我在下面写了代码来使用多项式回归。我能够拟合模型,但无法预测!!
def polynomial_function(power=5, random_state=9):
global X_train
global y_train
X_train = X_train[['item_1','item_2','item_3','item_4']]
rng = np.random.RandomState(random_state)
poly = PolynomialFeatures(degree=power, include_bias=False)
linreg = LinearRegression(normalize=True)
new_X_train = poly.fit_transform(X_train)
linreg.fit(new_X_train, y_train)
new_x_test = np.array([4, 5, 6, 7]).reshape(1, -1)
print linreg.predict(new_x_test)
return linreg
linreg = polynomial_function()
我收到以下错误消息:
ValueError: shapes (1,4) and (125,) not aligned: 4 (dim 1) != 125 (dim 0)
错误发生在这里,
new_x_test = np.array([4, 5, 6, 7]).reshape(1, -1)
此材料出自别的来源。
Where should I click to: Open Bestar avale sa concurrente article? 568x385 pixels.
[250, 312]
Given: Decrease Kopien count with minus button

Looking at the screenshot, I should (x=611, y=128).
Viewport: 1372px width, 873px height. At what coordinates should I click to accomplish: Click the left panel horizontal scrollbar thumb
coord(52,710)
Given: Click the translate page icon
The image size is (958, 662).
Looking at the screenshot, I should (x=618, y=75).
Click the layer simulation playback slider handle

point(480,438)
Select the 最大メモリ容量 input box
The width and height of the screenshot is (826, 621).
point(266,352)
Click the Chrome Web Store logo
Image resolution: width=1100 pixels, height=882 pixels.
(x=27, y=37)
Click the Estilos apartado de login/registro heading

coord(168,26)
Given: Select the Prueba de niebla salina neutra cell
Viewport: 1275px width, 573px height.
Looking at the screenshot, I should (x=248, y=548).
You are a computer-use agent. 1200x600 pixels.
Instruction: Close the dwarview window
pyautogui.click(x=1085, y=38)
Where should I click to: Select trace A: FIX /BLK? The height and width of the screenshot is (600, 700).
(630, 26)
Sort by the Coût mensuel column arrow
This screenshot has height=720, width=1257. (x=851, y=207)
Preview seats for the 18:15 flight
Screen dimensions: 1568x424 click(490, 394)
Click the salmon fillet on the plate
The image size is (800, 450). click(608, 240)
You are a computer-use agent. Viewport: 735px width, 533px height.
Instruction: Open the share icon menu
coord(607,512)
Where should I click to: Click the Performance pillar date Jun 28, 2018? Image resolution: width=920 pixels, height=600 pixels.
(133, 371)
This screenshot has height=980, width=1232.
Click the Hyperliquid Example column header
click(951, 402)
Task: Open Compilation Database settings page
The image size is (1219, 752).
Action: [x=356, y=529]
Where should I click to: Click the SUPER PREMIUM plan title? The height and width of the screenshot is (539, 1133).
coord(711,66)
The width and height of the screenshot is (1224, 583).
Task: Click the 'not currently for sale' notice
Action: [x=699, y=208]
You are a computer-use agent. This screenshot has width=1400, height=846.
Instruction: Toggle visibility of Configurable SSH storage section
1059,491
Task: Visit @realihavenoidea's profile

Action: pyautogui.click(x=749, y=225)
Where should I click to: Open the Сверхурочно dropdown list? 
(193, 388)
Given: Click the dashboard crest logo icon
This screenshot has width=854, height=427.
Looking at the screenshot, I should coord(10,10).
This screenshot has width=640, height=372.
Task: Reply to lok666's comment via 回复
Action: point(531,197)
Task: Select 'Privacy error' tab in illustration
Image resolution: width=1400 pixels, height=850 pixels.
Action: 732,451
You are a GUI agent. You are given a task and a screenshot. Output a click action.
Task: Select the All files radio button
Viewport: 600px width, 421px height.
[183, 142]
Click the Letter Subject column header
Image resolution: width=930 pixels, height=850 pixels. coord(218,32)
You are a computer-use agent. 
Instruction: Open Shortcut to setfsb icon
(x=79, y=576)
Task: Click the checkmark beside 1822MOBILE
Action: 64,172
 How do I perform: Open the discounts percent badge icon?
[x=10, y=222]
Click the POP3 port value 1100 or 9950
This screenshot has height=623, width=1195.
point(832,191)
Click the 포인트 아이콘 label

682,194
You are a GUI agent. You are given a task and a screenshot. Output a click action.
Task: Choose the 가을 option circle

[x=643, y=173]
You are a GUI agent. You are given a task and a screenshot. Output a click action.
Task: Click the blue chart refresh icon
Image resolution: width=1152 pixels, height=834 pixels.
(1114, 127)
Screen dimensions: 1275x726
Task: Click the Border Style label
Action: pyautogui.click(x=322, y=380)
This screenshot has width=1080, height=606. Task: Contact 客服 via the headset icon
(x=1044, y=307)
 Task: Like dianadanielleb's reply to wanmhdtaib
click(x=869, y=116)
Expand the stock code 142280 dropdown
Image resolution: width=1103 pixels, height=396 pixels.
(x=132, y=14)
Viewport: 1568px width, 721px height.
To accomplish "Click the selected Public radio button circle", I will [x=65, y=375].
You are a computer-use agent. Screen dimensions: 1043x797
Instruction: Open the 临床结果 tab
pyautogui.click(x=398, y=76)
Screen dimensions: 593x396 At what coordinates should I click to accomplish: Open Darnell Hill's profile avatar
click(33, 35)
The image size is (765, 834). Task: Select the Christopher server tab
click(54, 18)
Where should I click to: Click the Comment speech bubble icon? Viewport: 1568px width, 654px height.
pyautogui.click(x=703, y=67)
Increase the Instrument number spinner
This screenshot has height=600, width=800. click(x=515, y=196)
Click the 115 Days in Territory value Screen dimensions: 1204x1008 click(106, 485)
print linreg.predict(new_x_test)
我发现new_X_train的形状=(923,125)和new_x_test形状 = (1, 4)
这有什么关系?
当我尝试使用 (1, 4) 的形状进行预测时,算法是否尝试将其转换为不同的形状?
它是否试图找出测试数据的 5 次多项式?
我正在尝试学习多项式回归,谁能解释一下发生了什么?
from sklearn.pipeline import Pipeline
from sklearn.linear_model import LinearRegression
from sklearn.preprocessing import PolynomialFeatures
pipeline = Pipeline([
('poly', PolynomialFeatures(degree=5, include_bias=False)),
('linreg', LinearRegression(normalize=True))
])
pipeline.fit(X_train, y_train)
pipeline.predict(np.array([4, 5, 6, 7]).reshape(1, -1))